Never seen a pop masterclass before? Well, neither had I, and neither had Ben Folds and Sara Bareilles who taught the one at the festival. But after they disarmingly said they had no idea what to do, they rose to the occasion, and offered some focused and inspired teaching.
And in fact one lesson of the weekend was these diverse musical genres really are in many ways similar — that the walls between them are more apparent than real — because all the masterclasses I and my wife saw stressed the same points. For those who might not know, my wife is Anne Midgette, chief classical music critic of the Washington Post. Here’s her review of the festival. She and I both saw the pop masterclass and the jazz one, taught by Dianne Reeves, a titan of jazz; Anne also saw the classical masterclass, which Eric Owens ;ed, he of course being an operatic name quickly rising to the top.

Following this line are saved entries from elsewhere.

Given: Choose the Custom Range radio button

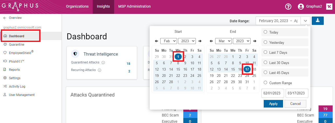Looking at the screenshot, I should (266, 83).
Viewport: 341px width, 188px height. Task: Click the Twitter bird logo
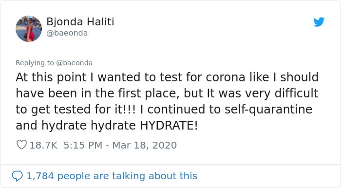(319, 22)
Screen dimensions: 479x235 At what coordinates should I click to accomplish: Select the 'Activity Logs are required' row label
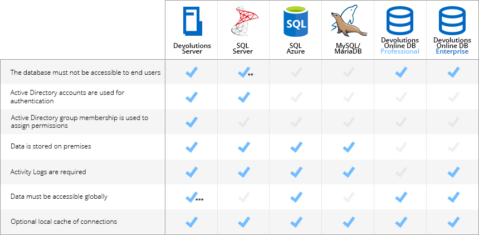pos(48,172)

Here’s the message from all three classes: Don’t be a clone, don’t do what others do. Let the words guide — their meaning, their resonance deep inside you — guide your singing. Don’t go for quick vocal effects (even if they’re spectacular), but instead sing from your heart. Make anything you sing a real narrative, letting varied moments — big ones, quiet ones — lead your listeners from one moment to the next.
How to do that
The two classes I saw drew me right in. Not every student in them responded equally well — there was a jazz singer, for instance, who seemed to mimic things she’d heard from others, decorating her song with familiar jazz vocal effects, sung with the assurance of a pro. But they didn’t add up to anything, and in fact made her singing hard to follow, because each phrase in the song was disconnected from the next. Dianne Reeves tried to fix that, but the singer didn’t respond. Another singer, though — still in high school! — was transformed. Reeves (if I remember rightly) asked her to speak her words, and went from there to other challenges. Suddenly the kid was a sly and smoky woman. Her own woman. Not someone Reeves had taught her to be.
I had trouble remembering, even a few days after the pop masterclass, exactly what Ben Folds and Sara Bareilles had each said. Though I vividly remember what happened when a partly cocky, partly insecure pianist/singer tore into Billy Joel’s “Only the Good Die Young,” doing a reasonable Joel imitation (with a touch of Jerry Lee Lewis in a solo piano interlude), but giving us no notion of who he himself might be.
OK, said Folds. Just sing the song. Ditch the piano. Which through the kid back on himself. He wasn’t used to this. Had to newly imagine how to sing the song. When he was done, Folds told him to add some piano, but not much, just a few notes, only in the right hand. So now the singer had to reimagine how to play the piano, and the song began to mean something.
Some other gems from Folds and Bareilles:
When you sing, forget that anyone else is in the room.
Don’t always give them what they want. They thought you were always going to do this really hot thing? Fuck it. Don’t do it. Disappoint them.
Approach your performances with total innocence.
About how to survive singing strenuous music: Relax when you can while you’re doing what you gotta. [Like Carlo Bergonzi singing Radamès in Aida, a role some might say was too big for his voice, on his recording with Tebaldi and von Karajan. He saves his voice when he sings recitatives, projecting them with forceful diction, never pouring out his sound.]
After suggesting one of the singers add some silence to her singing: Kinda awkward, those pauses. But you show them who’s boss.
One student, a woman with a huge and brilliant unrelenting voice, was told to sing the big climax of her song softly. Just as an experiment! So she’d find some other way to sing besides big. Stress “find” — she had to find her new way of singing by herself.